Why we're all to blame for football's nonsensical handball rule

This year’s change in the handball rule is the latest example of the lawmakers ‘ruining’ football. But before we cast any blame, perhaps we should all have a good look in the mirror.
Jamie Walker slots home the only goal of the game from the penalty spot as Hearts defeat Inverness CT at Tynecastle on Tuesday evening. Picture: SNSJamie Walker slots home the only goal of the game from the penalty spot as Hearts defeat Inverness CT at Tynecastle on Tuesday evening. Picture: SNS
Jamie Walker slots home the only goal of the game from the penalty spot as Hearts defeat Inverness CT at Tynecastle on Tuesday evening. Picture: SNS

During last night’s Premier Sports broadcast of Hearts against Inverness CT in the Betfred Cup group stage, Stephen Craigan lamented on commentary that referees were no longer allowed to use common sense. He was referring to match official Steven McLean’s decision to award Hearts a penalty for a handball against Cameron Harper.
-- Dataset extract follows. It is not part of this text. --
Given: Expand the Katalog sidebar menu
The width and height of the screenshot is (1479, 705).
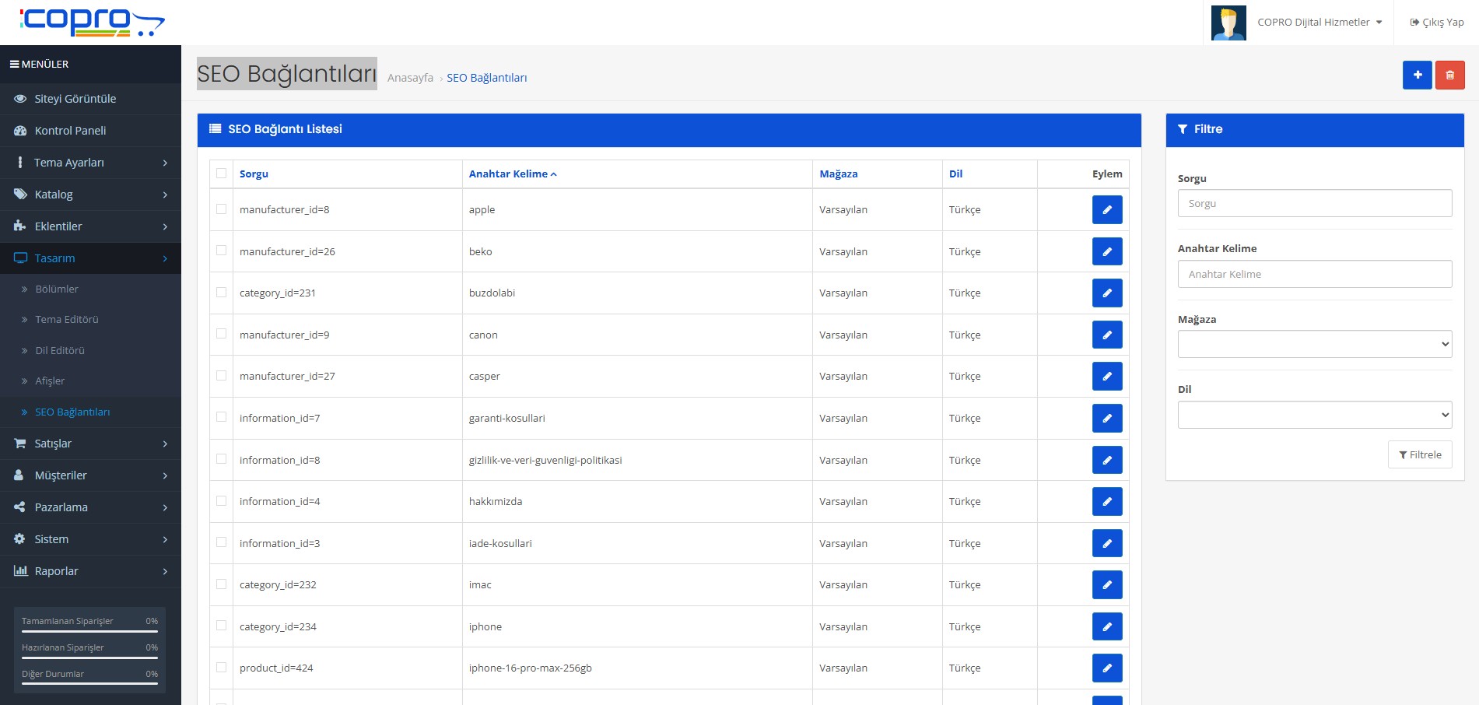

The teenager tried his best to have his arms tucked into his body, but with his fists raised towards this chin, thereby jutting out one unlucky elbow, he was deemed to be making an unnatural movement and was penalised for it.

Craigan is 100 per cent right that referees are no longer allowed to use common sense in such situations, but he is part of the reason why. We all are.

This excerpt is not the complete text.